Google’s great insight is that people don’t want to look at ten web pages to find what they are looking for. In an ideal world, they go straight from Google to the one site that is a perfect fit. The ‘I’m feeling lucky’ button on the Google home page just takes you directly to the first site on the list of search results. People rarely click on it but it’s a proof point of Google’s commitment to finding the perfect result quickly. It tells a story about Google’s mission.
What’s your company or product’s proof point? (Hint: it’s not a technical feature although most people think proof points are nothing more than a kind of specification.)
People buy from companies they trust
Used car salesman, estate agents and politicians have a bad reputation because we assume they are lying to us. Human beings have a preference for trustworthy business partners. Trust takes time to build but, with copywriting and websites, there are some easy ways to lose it:
- Unwarranted swagger, hype and bogus claims
- Talking about yourself and not addressing customer’s needs
- Spelling mistakes and bad design (which looks like you don’t care)
- Trying to sound big and clever with long words and jargon
Most people aren’t ready to buy yet
You spend a lot of time thinking about your company, your work and your products. You probably spend more time doing that than anything else except sleeping. But don’t let that blind you to the four golden rules of the customer journey:
- People spend more time thinking about their problems than your products – you need to talk about their issues using their words
- They spend (much) more time looking at other people’s websites than yours – you need to make your point quickly
- Most potential customers are not ready to buy yet – you need to build their trust, create a relationship and engage their interest first
- They don’t see your products the same way you do.

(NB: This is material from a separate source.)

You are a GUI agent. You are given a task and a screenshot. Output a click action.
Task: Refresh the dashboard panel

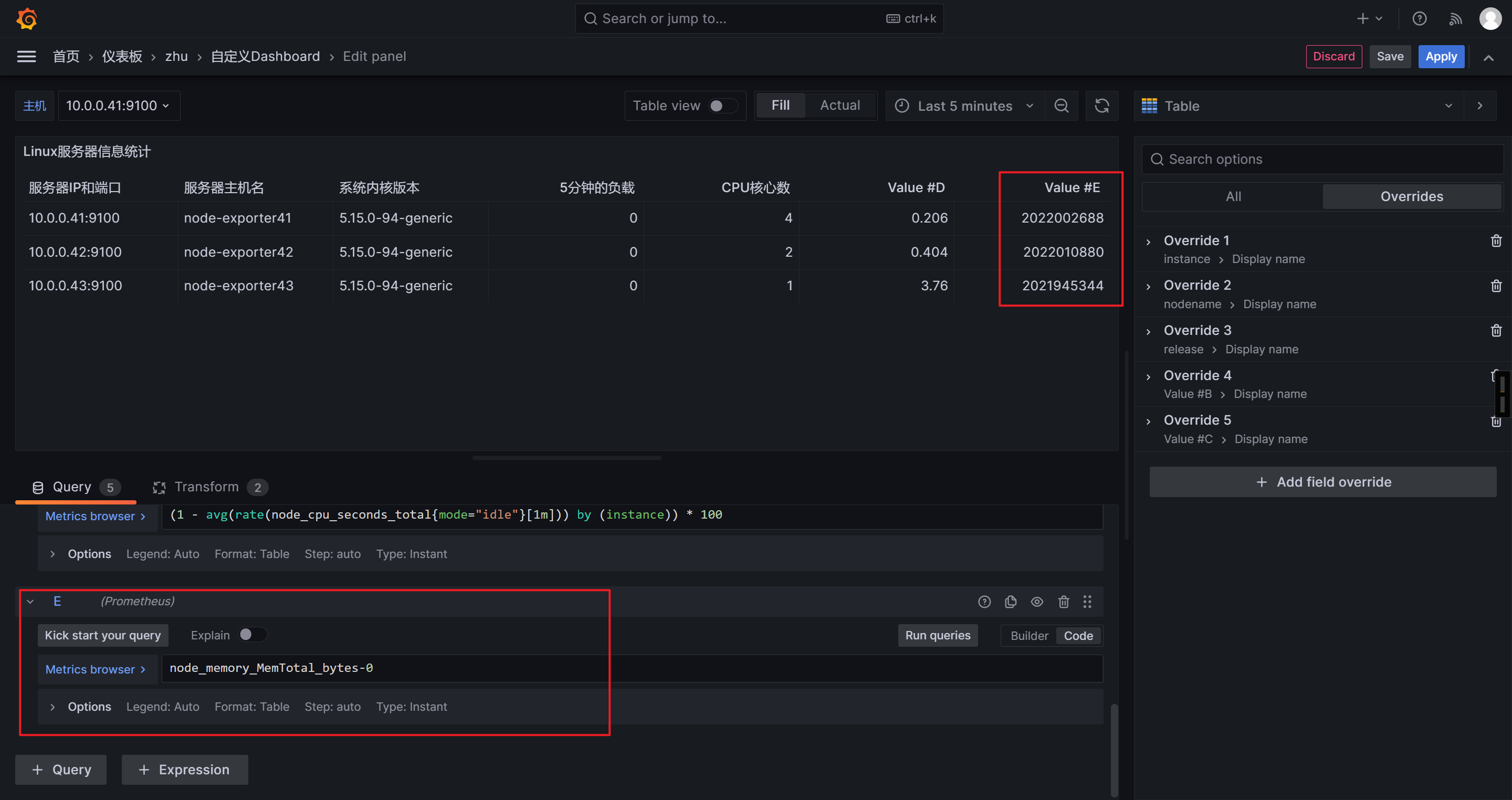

For example, they probably don’t obsess about your competitors the way you do so concentrate more on explaining what you can do for your customer and less on how you have more features than your rivals.

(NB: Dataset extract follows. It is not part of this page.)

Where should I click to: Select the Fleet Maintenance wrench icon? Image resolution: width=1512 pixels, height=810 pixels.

Names matter (but not that much)
Of course a memorable name is important but most of the great names you're thinking of didn't start out as memorable. Apple has a memorable name, sure, but where is near-contemporary Apricot Computers now? Equally, having a great name doesn’t make a lousy product memorable or a company successful. Just think of all those clever word play dot.com names from the late nineties. Moreover, as the naming geniuses at Igor explain, lots of memorable names might have lousy connotations.
- Says "we're new at this"
- Public wants airlines to be experienced, safe and professional
- Investors won’t take us seriously
- Religious people will be offended
- Tiny, creepy-crawly bug
- Not macho enough – easy to squash
- Why not "bull" or "workhorse"?
- Destroys trees, crops, responsible for famine
- Only foretold death and destruction
- Only fools put their faith in an Oracle
- Sounds like "orifice" – people will make fun of us
In short, the company makes the name, the name does not make the company. Better to concentrate on being memorable than concentrate on coming up with a better name. Courage is more valuable than consensus.
Marketing insights for life
Good marketing isn't about the things that people normally think it is about: clever names, sneaky wordplay or selling hard. It's about trust, storytelling, relationship building and putting your head above the parapet and seeing what's out there. And that's better for marketers, it's better for companies and it's better for customers.